* Document extract *
►
London (AFP) – Manchester United manager Jose Mourinho has been accused by a British MP of taking “blood money” in deciding to work as a World Cup pundit for Russian state-owned channel RT.
RT risks losing its licence to broadcast in Britain if UK authorities conclude that Moscow was behind a nerve agent attack in Salisbury, southern England that saw a Russian former double agent poisoned on March 4.
Mourinho’s television role at this year’s World Cup in Russia was announced a day after the Salisbury incident but the Portuguese boss has since repeatedly refused to answer questions about his position as a pundit.
Chris Bryant, an opposition Labour MP for the Welsh constituency of Rhondda, told Britain’s Press Association news agency on Tuesday: “To my mind, this is blood money, paid directly from the Russian state coffers.”
RT, formerly known as Russia Today, was set up in the mid-2000s to counter what Russian President Vladimir Putin saw as the dominance of American and British international media organisations and their allegedly pro-Western bias.
◄
* Explore the material *
1) For the news report about Mourinho and RT, decide whether each statement agrees with it: (a) Chris Bryant represents Rhondda for Labour; (b) Mourinho's pundit role was announced before the Salisbury incident; (c) RT was set up in the early 1990s. Answer yes or no for each and quote the deciding words.
2) Carry on the news report about Mourinho and RT from its last sentence.
The rows after this point are separate material with no connection to the news report.

* Data provided *
►
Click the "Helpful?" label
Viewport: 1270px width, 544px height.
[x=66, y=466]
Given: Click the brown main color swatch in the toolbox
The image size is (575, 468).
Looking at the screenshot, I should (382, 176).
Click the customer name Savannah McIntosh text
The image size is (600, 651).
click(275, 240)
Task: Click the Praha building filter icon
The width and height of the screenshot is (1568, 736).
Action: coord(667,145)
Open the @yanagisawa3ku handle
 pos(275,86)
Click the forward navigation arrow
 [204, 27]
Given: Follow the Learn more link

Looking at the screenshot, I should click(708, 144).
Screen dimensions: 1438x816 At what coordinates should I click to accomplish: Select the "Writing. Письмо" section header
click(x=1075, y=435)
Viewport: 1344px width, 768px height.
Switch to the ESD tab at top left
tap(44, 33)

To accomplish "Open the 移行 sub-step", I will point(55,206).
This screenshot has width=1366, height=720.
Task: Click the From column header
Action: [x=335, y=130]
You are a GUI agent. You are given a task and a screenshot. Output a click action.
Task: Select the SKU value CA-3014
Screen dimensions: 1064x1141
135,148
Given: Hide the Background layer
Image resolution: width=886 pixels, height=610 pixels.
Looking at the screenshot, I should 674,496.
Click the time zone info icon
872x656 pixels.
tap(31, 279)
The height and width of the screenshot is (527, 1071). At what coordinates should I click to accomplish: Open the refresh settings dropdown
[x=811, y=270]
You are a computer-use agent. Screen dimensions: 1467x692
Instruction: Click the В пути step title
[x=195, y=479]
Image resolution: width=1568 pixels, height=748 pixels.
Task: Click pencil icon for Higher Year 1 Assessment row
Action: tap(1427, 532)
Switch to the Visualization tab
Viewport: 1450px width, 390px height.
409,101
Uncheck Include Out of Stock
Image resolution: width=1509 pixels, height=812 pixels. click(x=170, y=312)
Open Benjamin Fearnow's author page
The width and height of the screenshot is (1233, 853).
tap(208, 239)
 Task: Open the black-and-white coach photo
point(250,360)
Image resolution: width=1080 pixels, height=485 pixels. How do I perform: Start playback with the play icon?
◄
* Your written answers *
1)
(a) Yes: "an opposition Labour MP for the Welsh constituency of Rhondda"
(b) No: "announced a day after the Salisbury incident"
(c) No: "set up in the mid-2000s"

2)
The channel is seen by its critics as giving a platform to conspiracy theorists as well as far-right or anti-establishment figures who emphasise Western hypocrisy or corruption.
Several lawmakers called for a ban on RT on Monday after British Prime Minister Theresa May said it was “highly likely” that Russia was behind the attack on former double agent Sergei Skripal.
Mourinho is not the only high-profile football figure connected to RT, with former Manchester United goalkeeper Peter Schmeichel and ex-Liverpool winger Stan Collymore also working for the channel.
British politicians have appeared on RT, where former Scottish First Minister Alex Salmond hosts a talk show.
Bryant’s fellow Welsh Labour MP Stephen Doughty urged Mourinho to reconsider his position.
“Serious questions are already being asked about participation in the Russian-hosted World Cup,” he said. “I would urge leading football figures to rethink — not least after this week’s revelations — whether their punditry on Putin’s mouthpiece is appropriate.”
England’s governing Football Association has yet to make any comment on what Britain’s worsening political relationship with Russia would mean in terms of the World Cup.
But a boycott is considered highly unlikely as it would put the FA on a collision course with global football governing body FIFA, whose regulations insist member national authorities must run the sport in their respective countries without “outside interference” from the government or any other parties.